Using Share Time to Ask for Help
This week I conferred with the student (K.) who wrote the above spread. The illustrations prior to this spread were rich with setting details. I was surprised when I turned to these pages and found no setting details. During the conference, I shared this noticing with K. He quickly grabbed his colored pencils and added the rain and the sun. “It was rainy in New York and sunny in Indiana, now you can tell the difference.”
Hmmmm, not quite what I expected.
Instead of pushing him to add more, I invited him to ask the other writers in the class for help during the share session. At the end of writing workshop, I invited students to bring to the circle anything they would like to share with others. In this kind of share, students bring pieces of writing advice, things they’ve learned about writing, or questions to help them write better. The above spread ended up being a topic of conversation.

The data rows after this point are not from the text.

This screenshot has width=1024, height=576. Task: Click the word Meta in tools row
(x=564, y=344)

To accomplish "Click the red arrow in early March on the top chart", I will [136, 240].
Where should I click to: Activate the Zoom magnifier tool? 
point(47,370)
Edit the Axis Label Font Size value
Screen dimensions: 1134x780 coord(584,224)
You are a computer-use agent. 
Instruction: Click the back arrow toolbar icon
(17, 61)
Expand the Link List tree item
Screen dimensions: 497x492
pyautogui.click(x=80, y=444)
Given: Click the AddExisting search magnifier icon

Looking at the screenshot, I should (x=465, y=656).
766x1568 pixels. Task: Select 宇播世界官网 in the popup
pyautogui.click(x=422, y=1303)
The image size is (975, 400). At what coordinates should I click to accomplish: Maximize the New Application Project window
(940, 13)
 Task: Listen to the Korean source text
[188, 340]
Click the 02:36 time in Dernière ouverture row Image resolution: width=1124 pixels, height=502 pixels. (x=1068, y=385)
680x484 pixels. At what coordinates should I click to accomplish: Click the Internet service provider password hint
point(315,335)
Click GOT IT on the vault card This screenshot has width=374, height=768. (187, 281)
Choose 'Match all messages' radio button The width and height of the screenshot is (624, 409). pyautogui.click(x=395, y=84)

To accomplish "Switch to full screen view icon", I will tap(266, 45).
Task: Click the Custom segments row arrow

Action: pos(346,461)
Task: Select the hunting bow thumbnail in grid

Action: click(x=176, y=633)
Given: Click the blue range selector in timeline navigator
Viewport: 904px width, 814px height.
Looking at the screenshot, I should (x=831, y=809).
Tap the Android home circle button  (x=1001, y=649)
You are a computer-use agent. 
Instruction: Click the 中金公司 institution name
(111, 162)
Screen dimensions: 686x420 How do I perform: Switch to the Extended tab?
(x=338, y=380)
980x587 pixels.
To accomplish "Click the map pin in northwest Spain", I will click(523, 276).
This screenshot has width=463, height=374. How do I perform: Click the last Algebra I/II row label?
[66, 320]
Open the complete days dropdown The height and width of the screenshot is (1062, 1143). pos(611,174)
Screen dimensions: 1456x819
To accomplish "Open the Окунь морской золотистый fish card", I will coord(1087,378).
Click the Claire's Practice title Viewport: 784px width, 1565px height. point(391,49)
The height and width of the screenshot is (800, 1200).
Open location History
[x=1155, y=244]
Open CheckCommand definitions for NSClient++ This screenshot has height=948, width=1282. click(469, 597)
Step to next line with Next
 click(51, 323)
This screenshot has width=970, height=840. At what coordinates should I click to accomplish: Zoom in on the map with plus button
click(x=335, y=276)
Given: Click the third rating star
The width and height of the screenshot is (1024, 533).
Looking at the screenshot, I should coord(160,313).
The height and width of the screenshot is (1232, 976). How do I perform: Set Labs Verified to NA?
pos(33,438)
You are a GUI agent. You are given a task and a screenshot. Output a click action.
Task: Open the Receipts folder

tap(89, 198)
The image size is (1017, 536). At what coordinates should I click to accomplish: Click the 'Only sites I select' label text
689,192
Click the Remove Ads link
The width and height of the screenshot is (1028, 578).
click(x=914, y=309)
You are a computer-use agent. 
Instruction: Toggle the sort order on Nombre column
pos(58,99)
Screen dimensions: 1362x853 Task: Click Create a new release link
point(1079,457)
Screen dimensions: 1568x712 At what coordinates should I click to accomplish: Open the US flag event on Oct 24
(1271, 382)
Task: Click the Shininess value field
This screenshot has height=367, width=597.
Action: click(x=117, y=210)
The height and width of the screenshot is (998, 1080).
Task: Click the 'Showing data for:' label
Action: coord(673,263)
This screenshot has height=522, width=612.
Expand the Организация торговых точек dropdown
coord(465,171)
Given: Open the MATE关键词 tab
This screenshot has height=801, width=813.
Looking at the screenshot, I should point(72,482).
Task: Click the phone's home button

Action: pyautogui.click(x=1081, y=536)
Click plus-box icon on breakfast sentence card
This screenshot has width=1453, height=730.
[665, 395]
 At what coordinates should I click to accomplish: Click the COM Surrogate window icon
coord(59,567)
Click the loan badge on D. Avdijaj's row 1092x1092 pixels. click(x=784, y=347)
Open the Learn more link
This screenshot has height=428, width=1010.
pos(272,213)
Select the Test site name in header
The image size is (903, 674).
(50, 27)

About halfway through the share, K. showed his spread to the class and said, “How else could I show the different places?”
“Can you draw a car?” one boy asked.
“Then add a taxi!”
It started a slew of ideas from other students: the Statue of Liberty, tall buildings, lots of people, a fancy hotel. Then K. asked them for ideas about the Indiana page. Again the ideas piled up: a farm with a barn, cows, corn,corn,corn, tractors.
Watching these young writers work together reminded me one of the purposes of a share session is to build a community of writers within the classroom. Community ties strengthen when we help one another. I’m planning on encouraging this use of the end of workshop share more often. How about you? How do the writers in your classroom help each other?